After I told him about the benefits music brings he was still not convinced that his daughter should take part in music classes. “We will give it a try”, he said. But after three weeks, he had withdrawn his daughter from attending music classes.

I asked him why and he told me that all the women on the programme look like  loose women or prostitutes on drugs. He thought that they will all die at a young age because of the influence of drugs.

He didn’t think that they came from decent homes. “I don’t want my daughter to mingle with such low-class people. Look at those Western musicians these youngsters want to emulate such Whitney Houston and Amy Winehouse. Where did they end up?”

However, depriving his daughter from the opportunity of becoming a musician was torture for her as she kept coming to me asking me to try and persuade her father to let her learn to play music.

This happens over and over, where certain words are used against women in music. There’s so much policing of behaviour and enforcement of expectations about what women can and should be allowed to do. We all consume these messages, and it affects how we think we can behave. Many Zimbabwean parents are not keen on their daughters dating a guy in a band. But how unfair is that?

We have a long history of dismissing women in music. As women entered the music stage, the terms “diva”  “chimokochidanger”, “mboko” or “simbiyamudhara” came about pretty quickly.

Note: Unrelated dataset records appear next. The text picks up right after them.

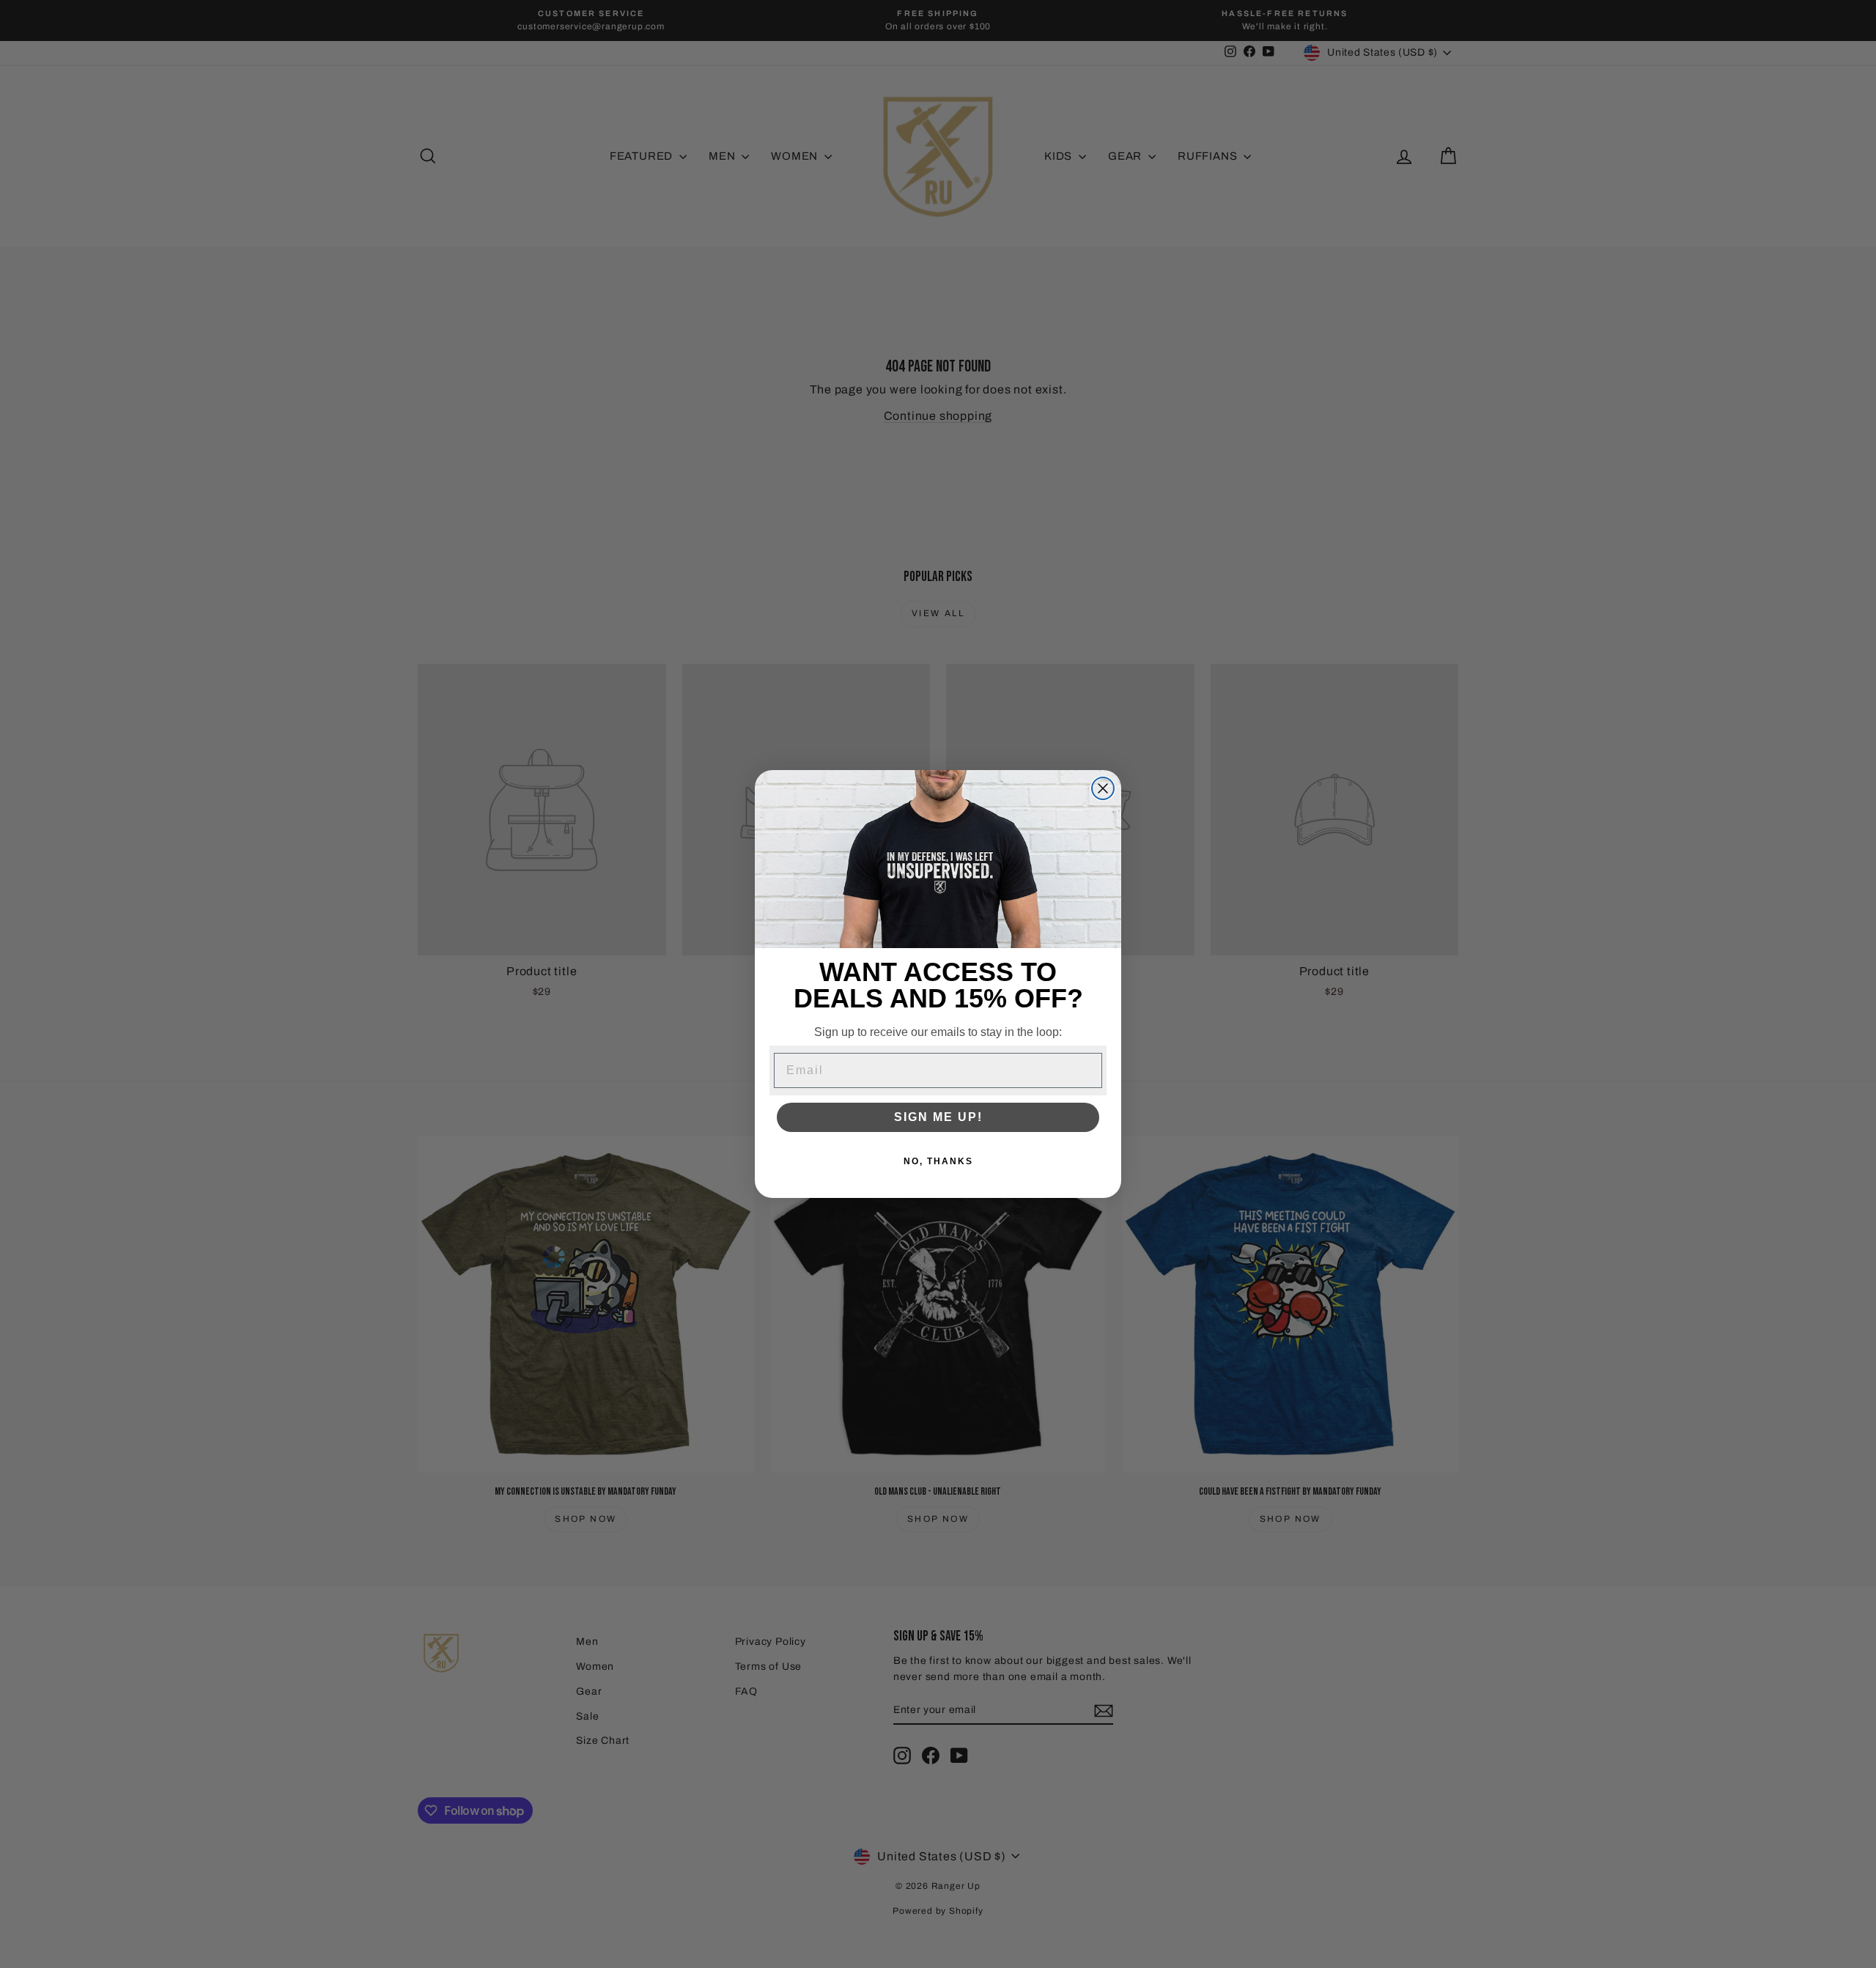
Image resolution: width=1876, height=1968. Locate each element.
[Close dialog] (1103, 788)
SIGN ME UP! (938, 1117)
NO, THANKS (938, 1161)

Women, just by taking the stage as singers, were also labelled as hypersexual and deviant.

I also remember reading about Britney Spears and the idea that she was “crazy,” and I wondered how many people were struggling and needed help but didn’t reach out because they didn’t want to be dismissed. Of course, it’s different for women than it is for men, especially in music.

For men, if they’re mentally unstable, that’s a sign of genius. Look at Jimi Hendrix. He was described as a genius by some of his followers because of the way he played his guitar. It is believed that he couldn’t play if he did not take drugs. That is a sign of mental instability. However, his fans urged him on to continue with these habits and he ended his short-lived career through a drug overdose.

According to John Blake of CNN, Hendrix was called the greatest electric guitarist, but he was a frustrated musician who wanted to learn how to read and write music, wished he sang better and complained about not being able to play sounds he heard in his head on his guitar. He eventually wanted to learn how to play other instruments.

As kids who were subjected to Rock music during Rhodesia, we did not know what Jimi Hendrix was about neither did we care. We simply saw him as a Black American Rock star who was also a great guitarist. However, Blacks in America dismissed him as a musical Uncle Tom while whites only saw him as a stereotype, a black man trying to play white Rock.

Two weeks after closing Woodstock with his reinvention of The Star Spangled Banner, Jimi Hendrix decided to offer a free concert for a group of Blacks in Harlem which he called "my people."

He held a concert for an African-American audience in Harlem, a place he once called home. Hendrix's homecoming, though, was almost ruined as soon as he stepped on stage. Someone threw a bottle at him that shattered against a speaker; eggs splattered on the stage. Hendrix gamely played on while much of the crowd melted away. They did not appreciate his “white” Rock music. This was torture. He died a real frustrated man.

Talking about death: two Zimbabweans who were based in London, Walton Dangarembizi aka DJ Wala and Clifford ‘Çhewaluza’ Mataya died at the beginning of November. DJ Wala was probably the best exponent of African music at the Africa Centre where every African who visited London went to mingle with other Africans and for musical entertainment while Clifford Mataya was the first Zimbabwean musician to be signed by Richard Brunson’s Virgin Records. Both leave behind a big legacy of African music. May their souls rest in eternal peace.